Esta vez salió de detrás de la puerta un ruido, como si alguien estuviera arrastrando los pies. Alguien corrió el pestillo y la vieja puerta chirrió al abrirse. Sin embargo, nadie salió.

Jango miró enfadado al interior oscuro que había al otro lado de la puerta.

—Sal ya, mujer —dijo—. Al menos échale un vistazo al muchacho. ¿Qué daño puede hacerte?

No hubo respuesta. A Buscador le pareció que no había nadie.

—¿Atacar? —lo incitó a seguir—. ¿Cómo?

—¿Cómo? ¿Cómo? —El anciano frunció el ceño y meditó la respuesta—. Los eruditos son muy inteligentes, ¿sabes? Y la única manera de vencer a la gente inteligente es no seguirle el juego. Tienes que ser estúpido. Tienes que responder de tal forma que no puedan predecir tu respuesta. Sí, eso es. —Asintió, satisfecho de haber completado su argumentación—. Combátelos con la locura.

—Combatirlos con la locura —repitió Buscador.

Lo comprendía en teoría, pero no tenía ni idea de cómo llevar esa teoría a la práctica.

—Deben morir todos —dijo de repente Jango—. ¿Entiendes? Es muy importante. El experimento ha fallado. Tienen que morir los siete. Si dejas vivir tan sólo a uno, todo comenzará de nuevo.

—¿Qué experimento? ¿Qué es lo que comenzará de nuevo?

—¡Ah, ahí estás!

Una figura se asomó por la puerta: una ancianita.

—¡Sal, sal! —dijo Jango, haciéndole gestos—. Échale un buen vistazo. Aquí está.

Pero no quería salir. Tímidamente le echó un vistazo a Buscador desde dentro, pero no dijo una palabra. Era tan vieja como Jango, y algo encorvada, y llevaba un pañuelo negro en la cabeza que enmarcaba un rostro surcado de profundas arrugas. Parecía que sonreía.

Buscador se inclinó cortés.

—Mi esposa —dijo Jango—. Mi mejor amiga, la compañera de mis días, el consuelo de mi vejez y mi único amor.

Buscador se sintió inesperadamente conmovido por la ternura con la que habló el extraño anciano.

—Ahora estréchame la mano, muchacho, y sigue tu camino.

Buscador le tendió la mano.

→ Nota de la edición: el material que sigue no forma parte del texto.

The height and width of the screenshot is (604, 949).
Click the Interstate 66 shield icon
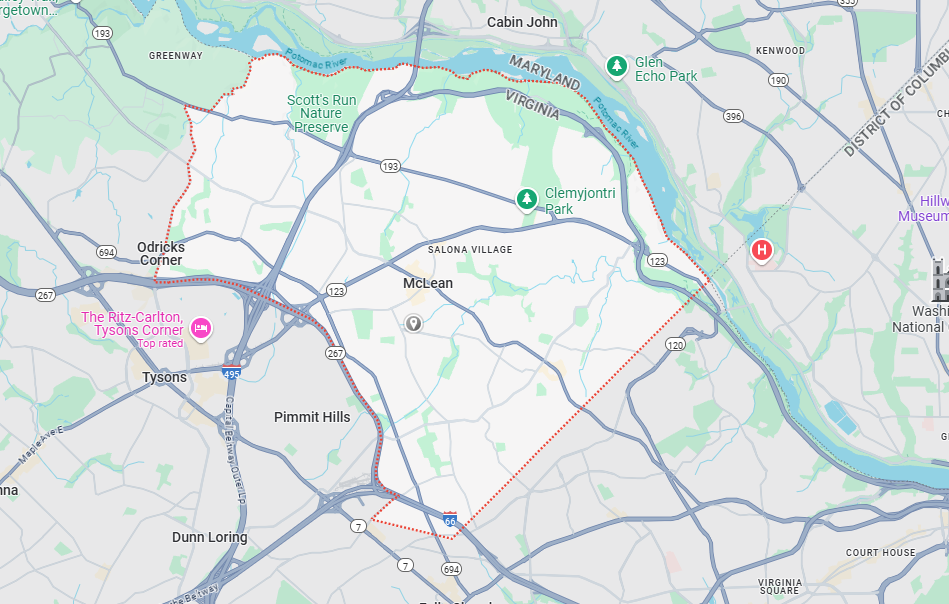click(x=450, y=519)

Jango se la estrechó, lo atrajo hacia sí y lo abrazó.

—Espero que sepas que te he lanzado esas piedras porque te aprecio.

—Yo no sé nada —dijo Buscador—. Ojalá supiera algo.

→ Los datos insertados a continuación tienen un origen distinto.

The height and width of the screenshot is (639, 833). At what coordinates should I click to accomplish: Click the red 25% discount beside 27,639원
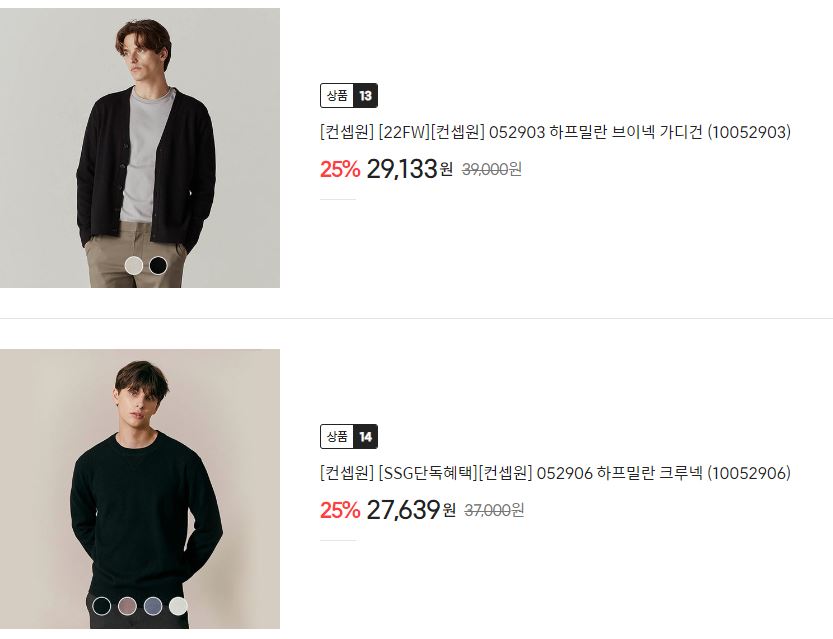339,510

—Las piedras proceden del muro. Hace tiempo, era tan alto como los árboles y se extendía de un mar a otro. Fue construido por el gran rey Noman, para proteger su imperio.

—¿Noman? ¿El primer Guerrero Místico?

—El mismo. Y mira ahora el muro.

Entonces Jango besó a Buscador en la frente con sus labios marchitos y lo dejó ir. Se levantó de su bastón asiento, lo sostuvo en una mano y fue arrastrando los pies hasta la puerta, donde su esposa permanecía observando. La rodeó con el brazo y ella hizo lo mismo, y se quedaron allí uno junto al otro, sonriéndole. Tras ellos Buscador vio una habitación sencilla con las paredes pintadas de blanco y una mesa de madera. Sobre la mesa, en un vaso de agua, había una flor de aciano.

La estampa de la pareja de ancianos en su modesta casa gustó a Buscador. Se despidió y continuó su camino.

Cuando había recorrido un trecho se volvió a mirar. Los dos seguían de pie en la puerta. Lo conmovió ver lo felices que eran juntos después de tantos años de convivencia. Mucho después de que todas las rarezas de Jango se le hubieran olvidado, todavía recordaba que el anciano había mirado a la anciana en el portal y le había dicho: «Mi único amor».